Answer tailored to the technical familiarity of the user:"""

In [148]:
# Variable for prompt template
prompt_for_chain = PromptTemplate(template = demo_template, input_variables = ["context", "question"])

In [149]:
# choose an OpenAI LLM
llm = ChatOpenAI(temperature=0, model_name="gpt-3.5-turbo-16k", openai_api_key=openai.api_key)

In [150]:
# the chatbot building part... it feels too simple, but I think this will be enough to get it to work
# chain type can be anything, "stuff" seems to be the most basic
# we use the retriever from earlier
# chain argument will just be our prompt template from earlier
assistant = RetrievalQA.from_chain_type(llm = llm,
                                        retriever = vector_db_retriever,
                                        chain_type = "stuff",
                                        chain_type_kwargs = {"prompt": prompt_for_chain})

In [151]:
# actually giving the prompt, run this to talk to the assistant
assistant.run("My IPad is not turning on, help!")

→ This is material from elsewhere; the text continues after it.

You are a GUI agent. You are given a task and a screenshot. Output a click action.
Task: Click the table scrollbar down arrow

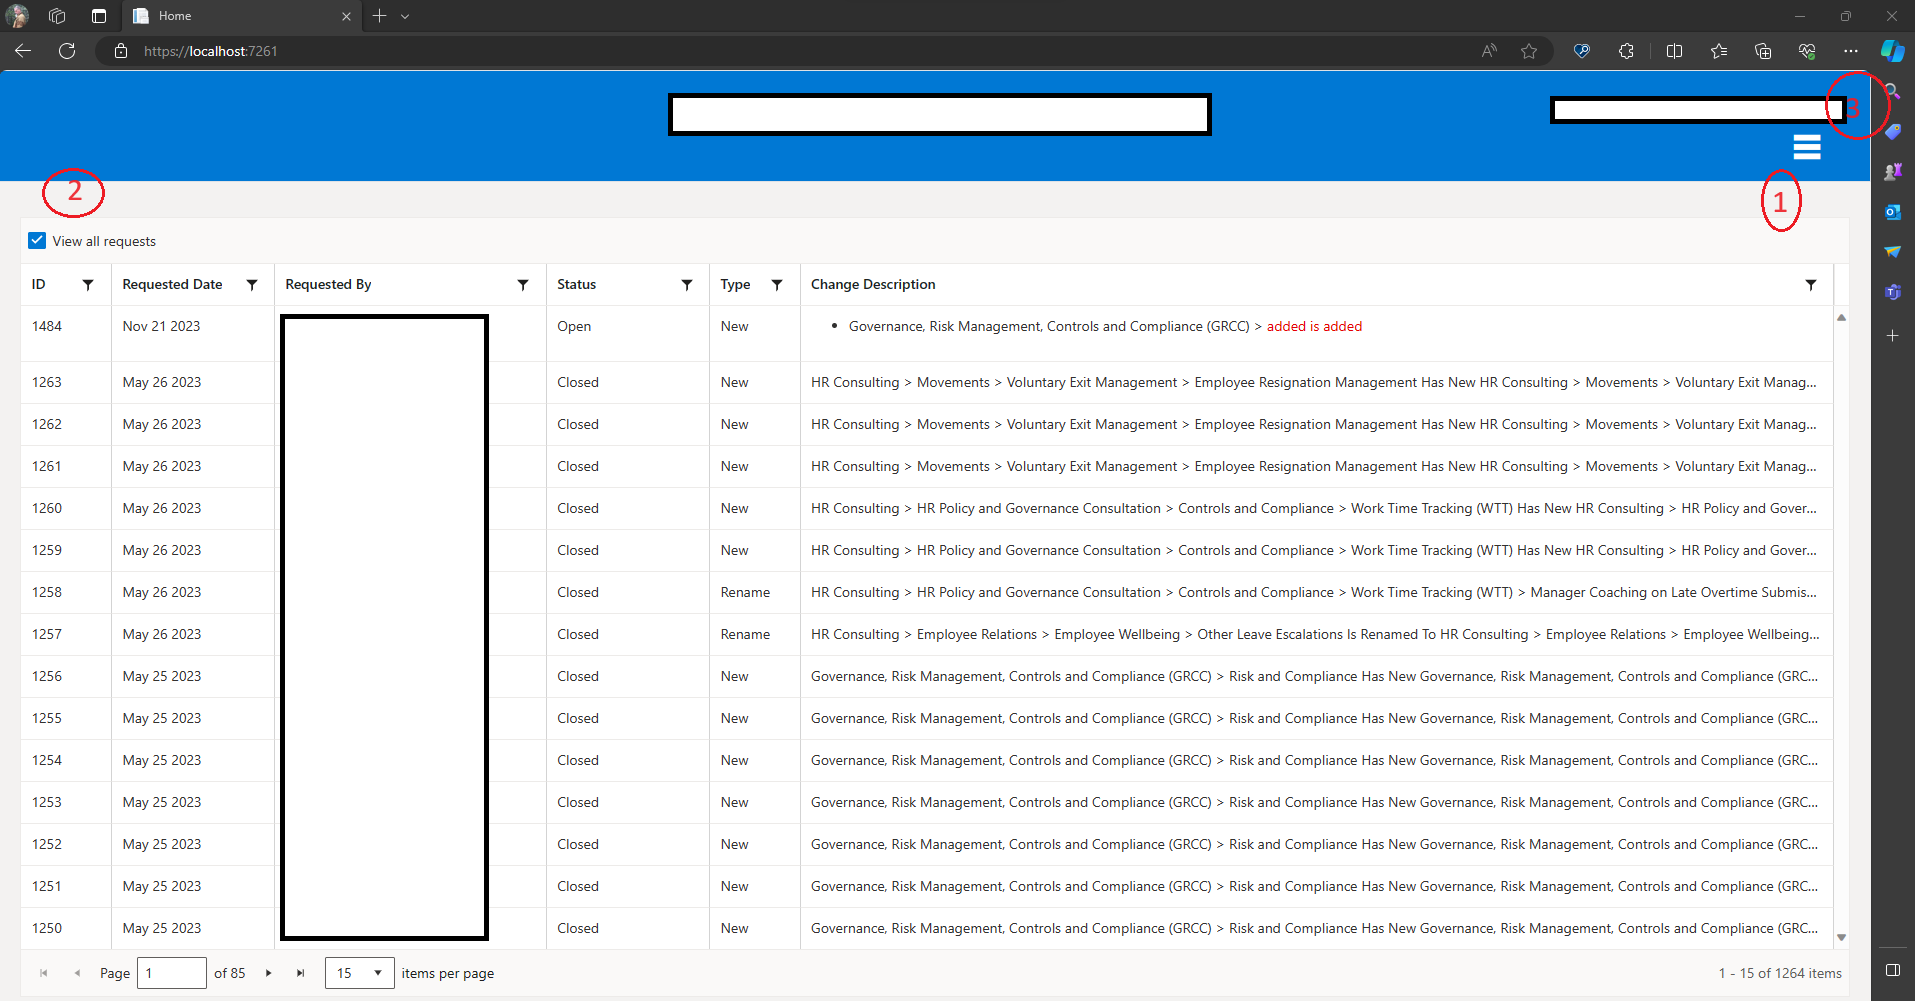click(1840, 937)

"I'm sorry to hear that your iPad is not turning on. Here are a few troubleshooting steps you can try:\n\n1. Make sure your iPad is charged. Connect it to a power source using the charging cable and let it charge for at least 15 minutes. Then try turning it on again.\n\n2. If your iPad is still not turning on, try a hard reset. Press and hold both the Home button and the Power button at the same time for about 10 seconds until you see the Apple logo. Then release the buttons and wait for your iPad to restart.\n\n3. If the above steps don't work, it's possible that there may be a hardware issue with your iPad. I recommend contacting Apple Support or visiting an Apple Store for further assistance. They will be able to help you diagnose and fix the problem.\n\nIf you need further assistance, I recommend reaching out to King Wencheng support for additional help."